I was busy writing an elaborate response to this but Pinski beat me to it.
I would also indeed rather have you just add the RTL patterns for vec_duplate
of the partial modes. I don't think they really require that much churn.
Whether you take a subreg or just use a 128-bit/64-bit vector dup the semantic
remains the same, as long as we access the register in their intended modes
the result is sound.
So I think you should really just define the vec_duplicates and you only really need
2 new RTL patterns.
Additionally I'd not want to lose that gen_vec_duplicate just works. Requiring a target
specific function is always annoying. It works better if we can just support the generic
abstractions.
Thanks,
Tamar
>
> Thanks,
> Andrea
>
>
>
> >
> > I've added the reduced testcase from the PR, as well as appended some
> > similar tests to vec_init_5.c and vec-init-23.c.
> >
> > Regtested and bootstrapped on aarch64-linux-gnu.
> >
> > PR target/125538
> >
> > gcc/ChangeLog:
> >
> > * config/aarch64/aarch64-protos.h (aarch64_gen_vec_duplicate):
> > Declare new function.
> > * config/aarch64/aarch64.cc (aarch64_gen_vec_duplicate): Define
> > it.
> > (aarch64_expand_vector_init_fallback): Use
> > aarch64_gen_vec_duplicate () instead of gen_vec_duplicate ().
> >
> > gcc/testsuite/ChangeLog:
> >
> > * gcc.target/aarch64/sve/vec_init_5.c: Add new 8/16-bit testcases.
> > * gcc.target/aarch64/vec-init-23.c: Likewise.
> > * gcc.target/aarch64/pr125538.c: New test.
> > ---
> > gcc/config/aarch64/aarch64-protos.h | 1 +
> > gcc/config/aarch64/aarch64.cc | 36 ++++++++--
> > gcc/testsuite/gcc.target/aarch64/pr125538.c | 20 ++++++
> > .../gcc.target/aarch64/sve/vec_init_5.c | 69 ++++++++++++++++++
> > .../gcc.target/aarch64/vec-init-23.c | 71 ++++++++++++++++++-
> > 5 files changed, 191 insertions(+), 6 deletions(-)

:: SUPPLIED DATA ::
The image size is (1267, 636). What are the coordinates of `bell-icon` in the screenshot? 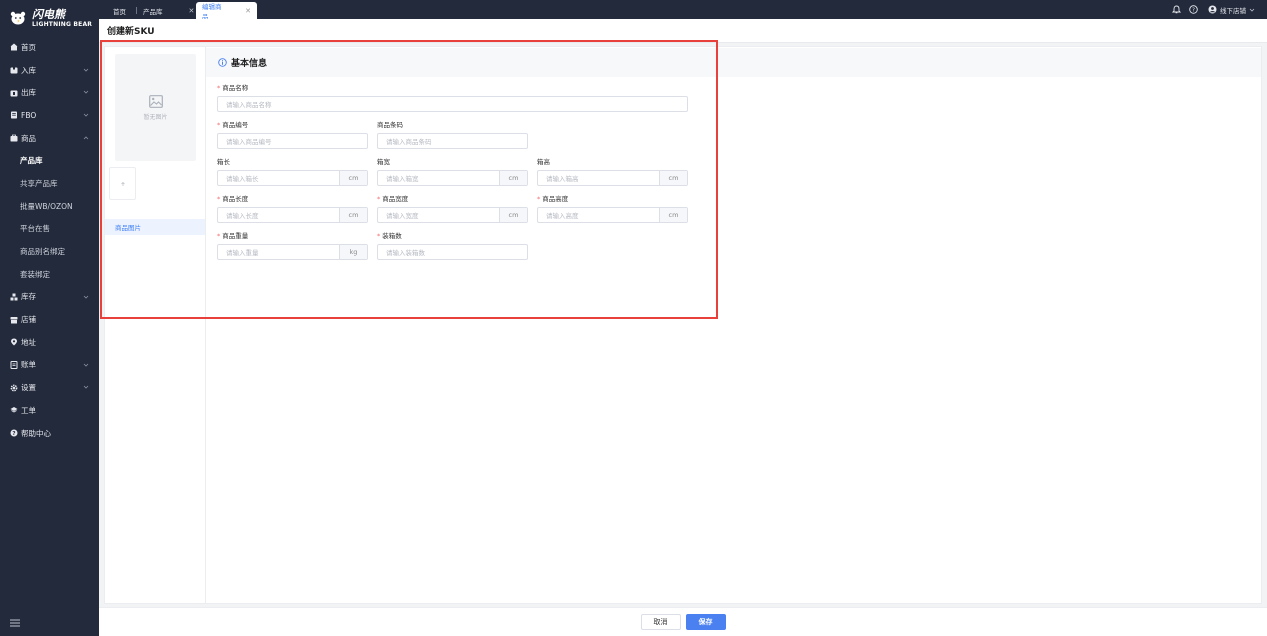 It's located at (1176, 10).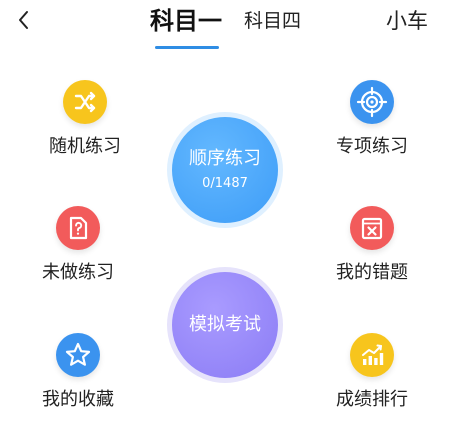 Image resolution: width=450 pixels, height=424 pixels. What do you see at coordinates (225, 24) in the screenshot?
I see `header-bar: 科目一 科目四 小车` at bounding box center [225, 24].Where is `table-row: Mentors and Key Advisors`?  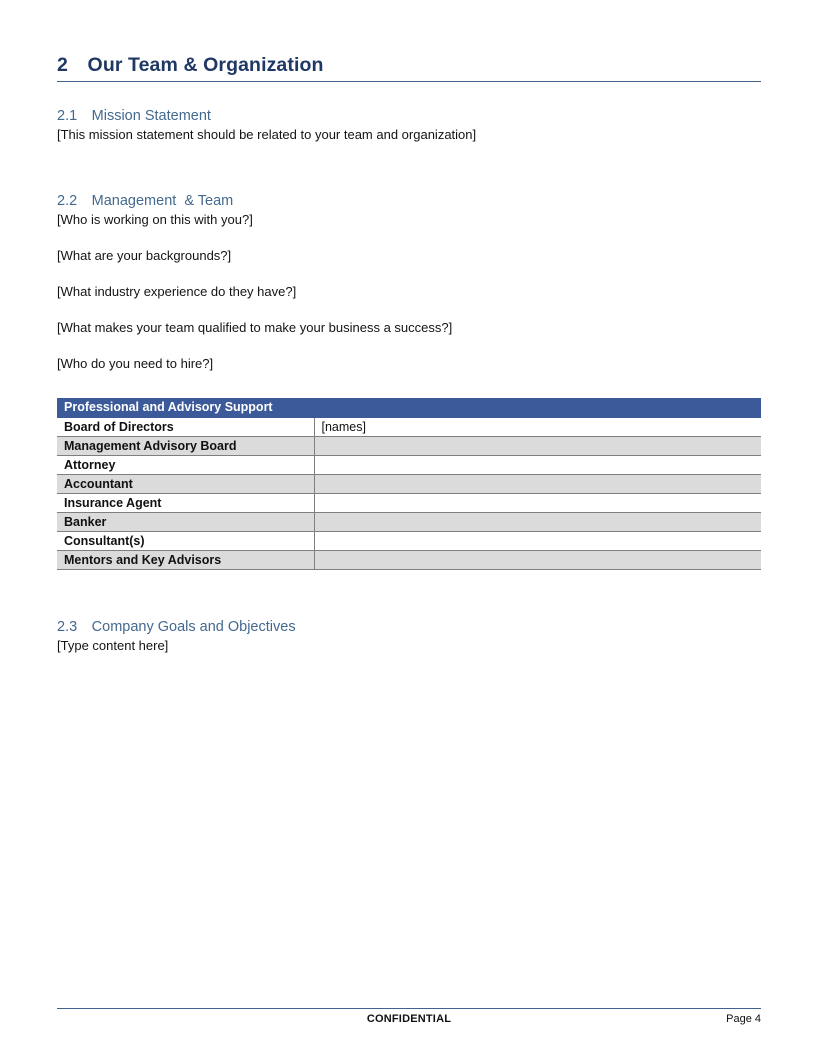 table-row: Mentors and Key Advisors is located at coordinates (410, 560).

:: HOW TO COMPLETE THIS TASK ::
List every file path that appears in the ChangeLog entries quoted in the patch review thread above.

:: OUTPUT ::
- config/aarch64/aarch64-protos.h
- config/aarch64/aarch64.cc
- gcc.target/aarch64/sve/vec_init_5.c
- gcc.target/aarch64/vec-init-23.c
- gcc.target/aarch64/pr125538.c